As Brynnen shared during our conversation, HR executives often carry tremendous emotional labor. Nurses may only see the investigatory side of the job, the forms, the interviews, the policies. But behind that process is a person who is holding space for frustration, grief, and trauma on a daily basis. HR professionals listen to stories of bullying, discrimination, and workplace violence, often absorbing the emotion so nurses can feel heard.
Just like nurses, HR is rarely approached on a “good day.” Patients do not come to hospitals for fun, and employees rarely walk into HR unless something has gone wrong. This creates an environment where the majority of HR’s encounters are emotionally charged. The difference is that, unlike nurses who often find peer support in shared trauma, HR staff are frequently isolated.
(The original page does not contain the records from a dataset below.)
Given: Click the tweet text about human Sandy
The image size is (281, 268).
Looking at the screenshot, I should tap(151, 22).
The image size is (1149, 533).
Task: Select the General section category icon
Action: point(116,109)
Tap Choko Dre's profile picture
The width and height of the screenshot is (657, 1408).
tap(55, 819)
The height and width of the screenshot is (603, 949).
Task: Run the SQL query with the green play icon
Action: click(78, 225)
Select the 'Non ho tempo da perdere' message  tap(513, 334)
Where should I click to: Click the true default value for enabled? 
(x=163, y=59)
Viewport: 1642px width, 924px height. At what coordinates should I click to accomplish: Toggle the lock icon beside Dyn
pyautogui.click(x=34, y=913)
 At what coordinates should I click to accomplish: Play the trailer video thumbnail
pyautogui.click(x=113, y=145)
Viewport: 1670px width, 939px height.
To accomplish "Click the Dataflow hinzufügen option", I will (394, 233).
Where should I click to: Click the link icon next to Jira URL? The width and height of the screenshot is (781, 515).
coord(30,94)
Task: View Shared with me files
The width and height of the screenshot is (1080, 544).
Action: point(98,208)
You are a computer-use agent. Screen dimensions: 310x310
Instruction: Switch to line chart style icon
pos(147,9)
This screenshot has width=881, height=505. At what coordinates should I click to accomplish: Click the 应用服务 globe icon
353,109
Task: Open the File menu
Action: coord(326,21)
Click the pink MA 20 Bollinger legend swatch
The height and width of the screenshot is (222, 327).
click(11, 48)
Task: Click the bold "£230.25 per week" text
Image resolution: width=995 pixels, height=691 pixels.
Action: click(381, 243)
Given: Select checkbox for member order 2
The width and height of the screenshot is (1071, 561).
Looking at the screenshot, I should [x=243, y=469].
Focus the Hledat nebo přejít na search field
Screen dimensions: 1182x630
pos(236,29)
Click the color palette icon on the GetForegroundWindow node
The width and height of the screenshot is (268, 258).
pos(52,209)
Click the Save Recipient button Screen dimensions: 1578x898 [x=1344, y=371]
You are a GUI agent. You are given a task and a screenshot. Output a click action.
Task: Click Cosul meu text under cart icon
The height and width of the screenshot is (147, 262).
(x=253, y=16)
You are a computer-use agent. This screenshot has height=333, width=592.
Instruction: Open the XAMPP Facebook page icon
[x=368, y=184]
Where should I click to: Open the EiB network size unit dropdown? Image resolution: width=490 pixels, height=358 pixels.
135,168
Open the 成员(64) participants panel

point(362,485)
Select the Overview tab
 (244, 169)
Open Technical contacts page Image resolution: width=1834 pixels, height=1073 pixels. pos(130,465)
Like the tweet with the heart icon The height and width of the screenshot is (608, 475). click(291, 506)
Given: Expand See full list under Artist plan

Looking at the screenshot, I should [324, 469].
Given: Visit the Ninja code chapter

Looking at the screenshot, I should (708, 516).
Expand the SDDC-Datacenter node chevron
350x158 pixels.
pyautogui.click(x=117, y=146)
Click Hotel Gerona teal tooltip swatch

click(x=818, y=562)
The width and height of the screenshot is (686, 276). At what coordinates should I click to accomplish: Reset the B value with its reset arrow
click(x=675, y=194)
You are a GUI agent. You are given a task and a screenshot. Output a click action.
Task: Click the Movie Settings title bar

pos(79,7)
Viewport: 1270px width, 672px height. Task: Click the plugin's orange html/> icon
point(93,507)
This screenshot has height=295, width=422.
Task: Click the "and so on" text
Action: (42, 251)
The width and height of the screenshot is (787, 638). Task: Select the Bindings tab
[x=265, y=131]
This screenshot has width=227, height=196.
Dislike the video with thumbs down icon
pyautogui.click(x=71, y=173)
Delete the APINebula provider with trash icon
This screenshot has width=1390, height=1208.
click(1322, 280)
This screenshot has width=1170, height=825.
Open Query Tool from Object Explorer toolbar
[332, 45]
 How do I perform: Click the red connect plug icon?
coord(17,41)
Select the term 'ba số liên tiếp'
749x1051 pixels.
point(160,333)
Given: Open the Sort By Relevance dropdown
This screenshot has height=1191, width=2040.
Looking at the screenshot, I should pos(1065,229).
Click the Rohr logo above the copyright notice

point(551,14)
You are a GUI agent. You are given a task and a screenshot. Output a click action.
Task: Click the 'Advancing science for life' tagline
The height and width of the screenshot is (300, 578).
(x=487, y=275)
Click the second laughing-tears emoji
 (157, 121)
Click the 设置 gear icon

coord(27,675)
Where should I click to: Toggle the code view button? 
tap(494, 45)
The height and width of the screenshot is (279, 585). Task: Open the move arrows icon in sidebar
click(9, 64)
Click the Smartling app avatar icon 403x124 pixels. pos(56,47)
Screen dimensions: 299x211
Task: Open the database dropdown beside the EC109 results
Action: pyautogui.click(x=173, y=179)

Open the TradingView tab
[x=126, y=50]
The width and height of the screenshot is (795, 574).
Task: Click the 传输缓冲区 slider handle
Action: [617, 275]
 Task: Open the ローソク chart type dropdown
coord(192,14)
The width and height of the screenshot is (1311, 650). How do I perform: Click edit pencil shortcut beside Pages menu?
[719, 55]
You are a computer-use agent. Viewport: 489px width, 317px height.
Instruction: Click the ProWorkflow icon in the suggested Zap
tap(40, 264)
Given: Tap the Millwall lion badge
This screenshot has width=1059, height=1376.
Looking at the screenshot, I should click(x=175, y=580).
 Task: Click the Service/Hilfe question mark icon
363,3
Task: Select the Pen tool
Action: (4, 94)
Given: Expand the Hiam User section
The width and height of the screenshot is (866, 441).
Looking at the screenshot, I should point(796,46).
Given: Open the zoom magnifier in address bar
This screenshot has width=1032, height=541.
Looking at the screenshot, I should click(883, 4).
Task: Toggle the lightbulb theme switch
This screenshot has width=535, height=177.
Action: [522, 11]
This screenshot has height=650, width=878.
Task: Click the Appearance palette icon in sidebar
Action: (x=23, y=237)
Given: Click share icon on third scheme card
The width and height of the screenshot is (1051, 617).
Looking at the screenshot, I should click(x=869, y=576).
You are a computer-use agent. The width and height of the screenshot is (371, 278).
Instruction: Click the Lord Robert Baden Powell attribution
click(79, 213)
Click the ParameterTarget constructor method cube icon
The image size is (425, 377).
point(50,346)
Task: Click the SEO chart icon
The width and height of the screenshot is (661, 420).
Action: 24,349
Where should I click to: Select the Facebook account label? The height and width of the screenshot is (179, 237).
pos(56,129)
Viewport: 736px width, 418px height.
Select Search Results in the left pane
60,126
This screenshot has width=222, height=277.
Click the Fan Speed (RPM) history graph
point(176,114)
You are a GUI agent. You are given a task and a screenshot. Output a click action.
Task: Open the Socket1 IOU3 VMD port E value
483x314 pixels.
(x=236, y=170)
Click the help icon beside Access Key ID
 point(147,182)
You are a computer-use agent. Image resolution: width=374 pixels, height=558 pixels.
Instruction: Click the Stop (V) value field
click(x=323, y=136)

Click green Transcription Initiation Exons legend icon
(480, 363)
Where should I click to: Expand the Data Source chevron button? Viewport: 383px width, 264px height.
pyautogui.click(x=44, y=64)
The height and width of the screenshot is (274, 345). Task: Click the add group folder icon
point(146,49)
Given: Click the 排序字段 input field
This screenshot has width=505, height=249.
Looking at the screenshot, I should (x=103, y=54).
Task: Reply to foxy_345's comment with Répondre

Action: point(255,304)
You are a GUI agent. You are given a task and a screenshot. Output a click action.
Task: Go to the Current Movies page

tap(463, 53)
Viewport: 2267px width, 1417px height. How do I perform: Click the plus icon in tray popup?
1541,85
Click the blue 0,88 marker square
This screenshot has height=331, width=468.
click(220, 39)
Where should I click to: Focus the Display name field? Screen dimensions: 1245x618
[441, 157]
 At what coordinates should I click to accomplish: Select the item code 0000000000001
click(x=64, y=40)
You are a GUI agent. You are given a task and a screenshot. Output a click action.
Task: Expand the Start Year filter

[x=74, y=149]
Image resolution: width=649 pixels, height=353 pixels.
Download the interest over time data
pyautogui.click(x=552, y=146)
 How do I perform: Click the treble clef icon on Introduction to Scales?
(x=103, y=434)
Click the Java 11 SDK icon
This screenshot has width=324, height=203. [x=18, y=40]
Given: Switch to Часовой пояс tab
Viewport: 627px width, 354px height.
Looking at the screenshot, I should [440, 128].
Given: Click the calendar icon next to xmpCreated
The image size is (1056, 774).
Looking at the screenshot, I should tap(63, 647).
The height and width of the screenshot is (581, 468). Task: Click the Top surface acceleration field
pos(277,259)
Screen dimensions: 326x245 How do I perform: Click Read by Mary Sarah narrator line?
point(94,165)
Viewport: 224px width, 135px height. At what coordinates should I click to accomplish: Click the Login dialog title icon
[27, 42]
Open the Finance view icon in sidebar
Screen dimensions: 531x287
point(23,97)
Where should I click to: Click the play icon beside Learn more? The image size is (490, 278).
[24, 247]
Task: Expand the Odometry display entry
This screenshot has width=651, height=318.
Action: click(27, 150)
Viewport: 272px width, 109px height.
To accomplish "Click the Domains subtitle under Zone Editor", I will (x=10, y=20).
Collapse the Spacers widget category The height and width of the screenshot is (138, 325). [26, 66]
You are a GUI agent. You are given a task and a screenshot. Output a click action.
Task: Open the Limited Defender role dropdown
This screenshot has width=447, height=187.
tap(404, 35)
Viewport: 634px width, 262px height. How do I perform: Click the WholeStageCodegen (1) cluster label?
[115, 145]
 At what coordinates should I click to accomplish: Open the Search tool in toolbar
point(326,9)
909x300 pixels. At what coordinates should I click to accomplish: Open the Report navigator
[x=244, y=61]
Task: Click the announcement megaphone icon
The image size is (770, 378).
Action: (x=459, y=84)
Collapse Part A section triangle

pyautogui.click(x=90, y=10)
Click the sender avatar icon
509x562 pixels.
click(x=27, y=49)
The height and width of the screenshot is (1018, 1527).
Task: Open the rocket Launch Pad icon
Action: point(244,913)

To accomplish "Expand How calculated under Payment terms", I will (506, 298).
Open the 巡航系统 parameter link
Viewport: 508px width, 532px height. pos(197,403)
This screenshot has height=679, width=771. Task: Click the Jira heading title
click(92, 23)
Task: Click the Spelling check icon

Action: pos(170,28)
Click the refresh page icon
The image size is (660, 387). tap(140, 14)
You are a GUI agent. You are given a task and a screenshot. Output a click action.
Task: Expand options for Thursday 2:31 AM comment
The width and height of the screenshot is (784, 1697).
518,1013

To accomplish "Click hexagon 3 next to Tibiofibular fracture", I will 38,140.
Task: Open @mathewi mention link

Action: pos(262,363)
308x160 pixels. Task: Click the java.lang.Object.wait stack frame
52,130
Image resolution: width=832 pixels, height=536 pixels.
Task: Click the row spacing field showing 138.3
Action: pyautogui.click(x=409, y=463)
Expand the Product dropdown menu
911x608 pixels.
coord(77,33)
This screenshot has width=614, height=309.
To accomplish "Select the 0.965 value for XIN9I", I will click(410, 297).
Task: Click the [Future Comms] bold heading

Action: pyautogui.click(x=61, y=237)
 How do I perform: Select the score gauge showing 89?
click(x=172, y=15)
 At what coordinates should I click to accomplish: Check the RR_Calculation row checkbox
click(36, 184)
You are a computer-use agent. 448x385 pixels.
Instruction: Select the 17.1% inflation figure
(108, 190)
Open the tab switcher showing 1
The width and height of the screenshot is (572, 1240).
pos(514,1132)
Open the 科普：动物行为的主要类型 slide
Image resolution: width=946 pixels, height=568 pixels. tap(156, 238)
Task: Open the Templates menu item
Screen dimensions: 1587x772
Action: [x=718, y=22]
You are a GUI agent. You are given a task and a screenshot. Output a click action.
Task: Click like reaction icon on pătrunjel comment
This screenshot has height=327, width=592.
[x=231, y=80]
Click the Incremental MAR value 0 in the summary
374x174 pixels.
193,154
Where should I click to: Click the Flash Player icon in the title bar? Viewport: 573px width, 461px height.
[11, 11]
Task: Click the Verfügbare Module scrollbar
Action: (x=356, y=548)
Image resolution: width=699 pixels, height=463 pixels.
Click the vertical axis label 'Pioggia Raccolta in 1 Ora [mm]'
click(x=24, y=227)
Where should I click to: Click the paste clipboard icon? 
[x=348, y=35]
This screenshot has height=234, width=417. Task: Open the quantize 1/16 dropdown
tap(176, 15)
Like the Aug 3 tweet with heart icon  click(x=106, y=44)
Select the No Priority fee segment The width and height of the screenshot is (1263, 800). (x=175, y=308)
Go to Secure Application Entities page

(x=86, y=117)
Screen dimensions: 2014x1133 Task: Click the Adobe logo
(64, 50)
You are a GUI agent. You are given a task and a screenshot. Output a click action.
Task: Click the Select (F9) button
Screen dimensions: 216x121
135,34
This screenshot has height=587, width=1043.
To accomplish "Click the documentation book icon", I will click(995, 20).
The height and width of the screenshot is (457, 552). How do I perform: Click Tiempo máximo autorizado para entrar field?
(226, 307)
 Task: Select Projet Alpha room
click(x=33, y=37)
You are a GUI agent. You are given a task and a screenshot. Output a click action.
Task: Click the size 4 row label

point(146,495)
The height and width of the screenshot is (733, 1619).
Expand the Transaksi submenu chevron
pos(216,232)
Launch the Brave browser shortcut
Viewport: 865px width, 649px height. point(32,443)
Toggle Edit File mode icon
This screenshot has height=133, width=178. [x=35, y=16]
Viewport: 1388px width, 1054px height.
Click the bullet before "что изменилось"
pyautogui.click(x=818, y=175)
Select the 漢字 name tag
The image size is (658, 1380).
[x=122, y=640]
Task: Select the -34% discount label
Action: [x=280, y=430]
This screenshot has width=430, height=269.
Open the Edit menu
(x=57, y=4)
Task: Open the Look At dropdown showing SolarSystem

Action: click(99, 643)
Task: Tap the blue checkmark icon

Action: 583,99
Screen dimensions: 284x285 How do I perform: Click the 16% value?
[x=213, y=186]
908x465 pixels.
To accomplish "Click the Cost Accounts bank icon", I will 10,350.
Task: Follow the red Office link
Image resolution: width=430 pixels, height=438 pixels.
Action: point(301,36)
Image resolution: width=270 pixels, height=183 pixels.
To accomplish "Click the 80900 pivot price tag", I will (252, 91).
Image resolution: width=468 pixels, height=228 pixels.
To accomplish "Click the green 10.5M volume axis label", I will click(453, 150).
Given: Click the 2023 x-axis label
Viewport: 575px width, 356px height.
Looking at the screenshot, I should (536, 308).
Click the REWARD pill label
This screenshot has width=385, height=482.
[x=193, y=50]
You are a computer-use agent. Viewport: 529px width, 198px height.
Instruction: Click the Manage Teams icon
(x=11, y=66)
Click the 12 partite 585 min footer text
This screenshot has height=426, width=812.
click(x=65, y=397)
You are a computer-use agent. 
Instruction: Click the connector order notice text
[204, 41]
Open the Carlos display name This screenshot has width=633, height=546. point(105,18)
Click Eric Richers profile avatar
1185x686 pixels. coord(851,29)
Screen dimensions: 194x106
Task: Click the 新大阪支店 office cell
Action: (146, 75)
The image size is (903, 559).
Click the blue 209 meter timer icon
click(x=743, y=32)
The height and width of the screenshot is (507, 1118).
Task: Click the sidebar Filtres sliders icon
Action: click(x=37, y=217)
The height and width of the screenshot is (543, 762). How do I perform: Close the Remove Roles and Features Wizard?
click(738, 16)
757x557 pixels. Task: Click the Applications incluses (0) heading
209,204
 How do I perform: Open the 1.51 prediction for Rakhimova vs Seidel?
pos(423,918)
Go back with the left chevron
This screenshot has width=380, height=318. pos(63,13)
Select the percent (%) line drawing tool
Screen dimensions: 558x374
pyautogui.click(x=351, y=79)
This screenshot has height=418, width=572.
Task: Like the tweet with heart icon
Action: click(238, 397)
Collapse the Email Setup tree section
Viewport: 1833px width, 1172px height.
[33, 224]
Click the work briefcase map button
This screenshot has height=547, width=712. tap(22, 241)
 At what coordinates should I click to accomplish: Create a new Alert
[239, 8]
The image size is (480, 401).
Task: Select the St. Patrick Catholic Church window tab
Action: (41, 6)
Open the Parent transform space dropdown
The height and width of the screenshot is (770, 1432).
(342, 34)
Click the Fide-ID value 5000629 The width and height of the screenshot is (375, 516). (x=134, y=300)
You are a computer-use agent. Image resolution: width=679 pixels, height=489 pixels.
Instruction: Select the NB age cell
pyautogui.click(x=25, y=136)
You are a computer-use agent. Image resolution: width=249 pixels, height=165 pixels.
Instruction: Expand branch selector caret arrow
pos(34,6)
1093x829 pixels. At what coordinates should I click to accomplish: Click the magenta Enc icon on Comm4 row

They cannot socialize in the same way, share details openly, or fully vent within their workplace. Many, like Brynnen, create sanctuaries in their offices with intention, calm lighting, crystals, plants, candy, even space for staff just to sit quietly and breathe.
Recognizing this humanity matters. It reframes HR not as the “enemy,” but as another caregiving profession within the healthcare system. Nurses and HR both carry invisible weight, and acknowledging that commonality opens the door to collaboration.
Why Collaboration Between Nursing and HR Matters
Culture change in healthcare cannot happen from one side alone. Nurses may identify the problems, bullying, lateral violence, unsafe assignments, toxic leadership, but without HR, those issues rarely translate into system-wide policy shifts. On the other hand, HR may have the authority to investigate, recommend action, or enforce policy, but without nurse engagement and documentation, they lack the evidence to act.
This is why collaboration between nursing and HR is essential.
- Nursing brings lived experience. Nurses see the micro-level harms in real time: unfair assignments, undermining comments, unsafe expectations.
- HR brings structural authority. HR has the power to formalize those experiences into policy change, corrective action, or systemic interventions.
- Together, they create traction. A documented issue paired with structured communication becomes actionable. Without one or the other, change stalls.
When nurses use ROLE-CLARITY to define their boundaries and P.E.A.C.E. to communicate effectively, and HR responds with transparency, validation, and legal process, the partnership becomes a tool for culture transformation. The collaboration reduces fear, increases accountability, and ensures that concerns move beyond “venting” into actual organizational outcomes.
As I often remind my listeners and my students: nurses cannot change the system if we all walk away. But we also cannot change it if we keep screaming into the void. Collaboration with HR, rooted in clarity and peace, is one of the few levers we have to move the needle on culture.
The Invitation
The bullying epidemic in nursing will not resolve through pizza parties or tote bags. It will not change unless nurses are empowered with both the skills to stand in clarity and the tools to engage in peace.
If you are a nurse navigating a toxic workplace, remember this: HR is not the enemy. It is a system. And systems can be navigated. Bring your documentation. Use ROLE-CLARITY to define your scope. Use P.E.A.C.E. to communicate without escalation. When you do, you not only protect yourself, you contribute to healing the culture for everyone around you.